Forse è il caso di cominciare ad ascoltare altre campane rispetto a quelle tradizionali e di accettare che esistono nuove soluzioni, alcune delle quali per altro obbligate, che ci conviene percorrere. Nessuno di noi vuol perdere il benessere tanto faticosamente acquisito ed è proprio l’insistere su strade oramai palesemente sbagliate che rischia di farci tornare ad un passato buio e regressivo. I nuovi vincoli derivati dalle emergenze globali che stiamo affrontando sono altrettante opportunità per competere. Ad esempio la necessità di immettere in atmosfera meno CO2, di ridurre i costi della bolletta energetica e di utilizzare comunque meno combustibili fossili ci “costringono” all’efficienza energetica, uno dei cavalli di battaglia della bioeconomia e della decrescita da quasi 40 anni. In un recente rapporto stilato dal Politecnico di Milano e da Enel Foundation, si parla della possibilità di investire oltre 500 mld di € al ritmo di 65/75 mld di € all’anno da qui al 2020, per incentivare la lotta agli sprechi di energia tramite innovazione specifica in diversi settori, generando in pochi anni più di 3.000.000 di nuovi posti di lavoro in Italia. Questo è un tipico esempio di economia della decrescita, dove gli investimenti vengono concentrati nella lotta allo spreco, dove si interrompe la catena del consumismo, si crea lavoro utile e non occupazione purchessia, si abbattono le emissioni di CO2 in atmosfera e si riduce la bolletta energetica. Il rapporto non propone di incentivare qualunque tipo di innovazione per far crescere il PIL: indica di effettuare una precisa scelta qualitativa. Certo il PIL crescerebbe di circa 2 punti all’anno nella fase di investimento, ma poi calerebbe grazie ad un risparmio nel consumo di energia di oltre il 23%. In questo caso sarebbe l’utilità ed il buon senso il nostro punto di riferimento e non il PIL! E’ giunto il tempo di aprire la mente e di smetterla di blindarsi dietro a percorsi che hanno fatto il loro tempo e che non funzionano più. E che non funzioneranno mai più, perché non si può più fare crescita non selettiva, perché pagheremmo cara la nostra incapacità di fare scelte qualitative.

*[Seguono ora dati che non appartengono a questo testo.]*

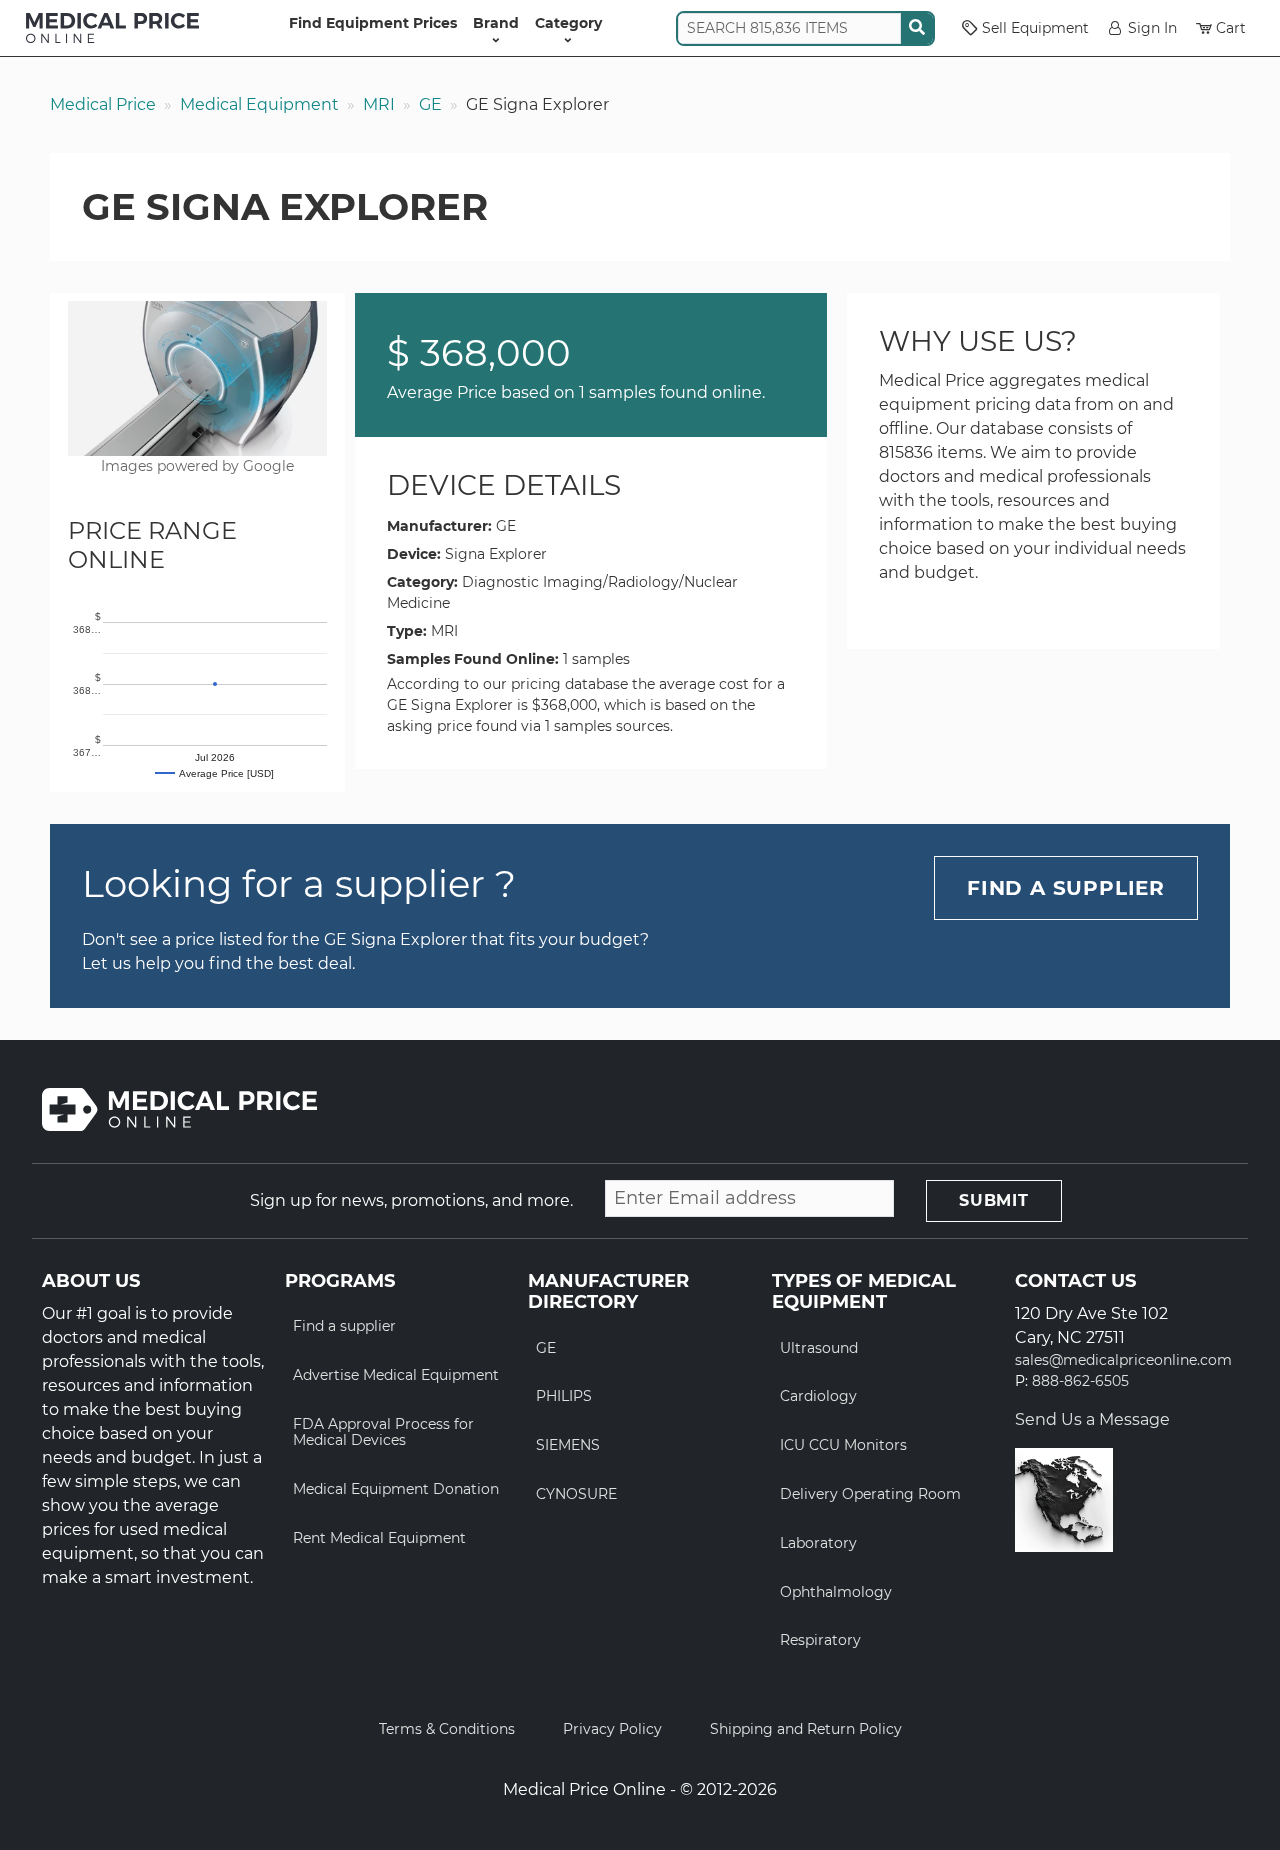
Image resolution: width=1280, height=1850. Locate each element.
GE (430, 104)
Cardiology (818, 1396)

Il futuro della nostra specie non è così al sicuro come molti di noi immaginano. Con la sua consueta capacità di visione, supportata da una incontestabile competenza scientifica, Nicholas Georgescu Roegen, vedendo che le sue tesi rimanevano inascoltate, scrisse con nera ironia:“Studiate su carta, in astratto, queste esortazioni sembrerebbero, nel loro insieme, ragionevoli a chiunque fosse disposto a esaminare la logica su cui poggiano. Ma da quando ho cominciato a interessarmi della natura entropica del processo economico, non riesco a liberarmi di un’idea: è disposto il genere umano a prendere in considerazione un programma che implichi una limitazione della sua assuefazione alle comodità esosomatiche? Forse il destino dell’uomo è quello di avere una vita breve, ma ardente, eccitante e stravagante piuttosto che un’esistenza lunga, monotona e vegetativa. Siano le altre specie – le amebe, per esempio – che non hanno ambizioni spirituali, a ereditare una terra ancora immersa in un oceano di luce solare.”
Per questo dobbiamo ascoltare e mettere in pratica l’esortazione di Georgescu Roegen “Ama le generazioni future come te stesso” perché è un imperativo etico ma è anche un nostro preciso e comune interesse.